Why Romania?

Romanian National Opera. 

Nadia Almasalkhi

Why was I visiting Romania? The first person to ask me was the customs agent, and the question (plus the fact that it was two in the morning) left me speechless. I supposed the honest answer was that the previous summer, when I had studied abroad in Spain, I met a classmate’s ex-roommate’s friend who was visiting from Tangier but studied in Bucharest and mentioned, off-handed, that it was a pretty nice place to visit. Plus the Airbnbs were pretty cheap. And so I visited.

“What is the reason for your visit?” he asked me again. Tourism, I blurted through my groggy stupor, almost as a question. 

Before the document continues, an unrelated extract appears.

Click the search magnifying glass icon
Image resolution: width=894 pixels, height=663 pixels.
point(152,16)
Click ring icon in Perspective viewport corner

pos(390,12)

My travel partner Sierra and I reconvened in the arrivals lounge. “What language do they speak here?” she asked, stunned at her own ignorance. “How do you even say ‘hello’?” Our unpreparedness was hitting us and launching us into giggle fits. “Why are we in Bucharest?”

Our Airbnb was on the edge of town along metro line 4. The sidewalks were cracked, the fences were rusted, and the whole area was shaded by trees and poorly maintained buildings. It made my heart swell–it was a far cry from the place I had been spending the semester in Geneva, Switzerland, where guilt struck with every step of your dirty boots on the pristine and somehow perpetually-freshly-cleaned sidewalks. Geneva felt like it was fighting off germs and you were one of many infections. Bucharest was like home, though. Bucharest was the lived-in city that invites you in. It reminded me of childhood summers spent in my father’s hometown of Damascus and of adventures in the abandoned buildings at the end of the street. That was why I was in Bucharest.

The next morning we went downtown, not quite in search of anything but cheap food. We took an Uber and I asked the driver to take us to a certain church, but as the car pulled away I realized that there were actually two churches in Bucharest with almost the exact same name. But honestly, every church in Bucharest was worth visiting. 

It happened to be Easter weekend for Orthodox Christians and women were walking out of churches all over town with scarves on their heads, holding palm fronds. Sierra and I slinked into the church, looking around nervously, waiting to see if anyone would tell us to leave. The inside was dark, lit only by a few hanging lights and small stained glass windows. Thick patterned carpets intersected with centuries-old painted walls. 

Every building was a testament to a piece of Romanian history and culture. Orthodox churches with bulbous domes stood next to communist-era concrete structures, which in turn rubbed knees with polished Austro-Hungarian-style buildings that looked more like they belonged in Paris than the former Eastern Bloc.

The old town was no different. The extravagant CEC Palace was a short cobblestone path away from the 18th century Stavropoleous Monastery, and then a block over from there was a weekly flea market where scarves and jewelry in traditional Romanian patterns were sold. Subway cars entirely coated in graffiti led to lush and overgrown gardens and parks. Those parks bordered a sleek and modern downtown area filled with hipsteresque nightclubs and daytime cafes that transformed into nighttime bars. That was why I was in Bucharest. 

Bucharest consistently reminded me of its own history, but it would be wrong to say that it is not an international city. Bucharest was filled with international cuisine and buzzed with foreign languages. Though no morning would be complete without traditional Romanian pastries, my favorite meal was at Mazzaj Cafe, a restaurant and hookah lounge founded by Syrians who had fled from the Syrian war. 

I landed in Romania expecting little more than a brief respite from the crushing everyday costs of studying in Switzerland. Eastern Europe, and Romania in particular, is usually overlooked by backpacking Americans, but in my travels through over a dozen countries, Bucharest was one of my favorite cities. The question “Why am I in Bucharest?” played in my head on repeat for hours on that first night, but by the time I left, my only question was “When am I going back?” I’ll let you know when I do.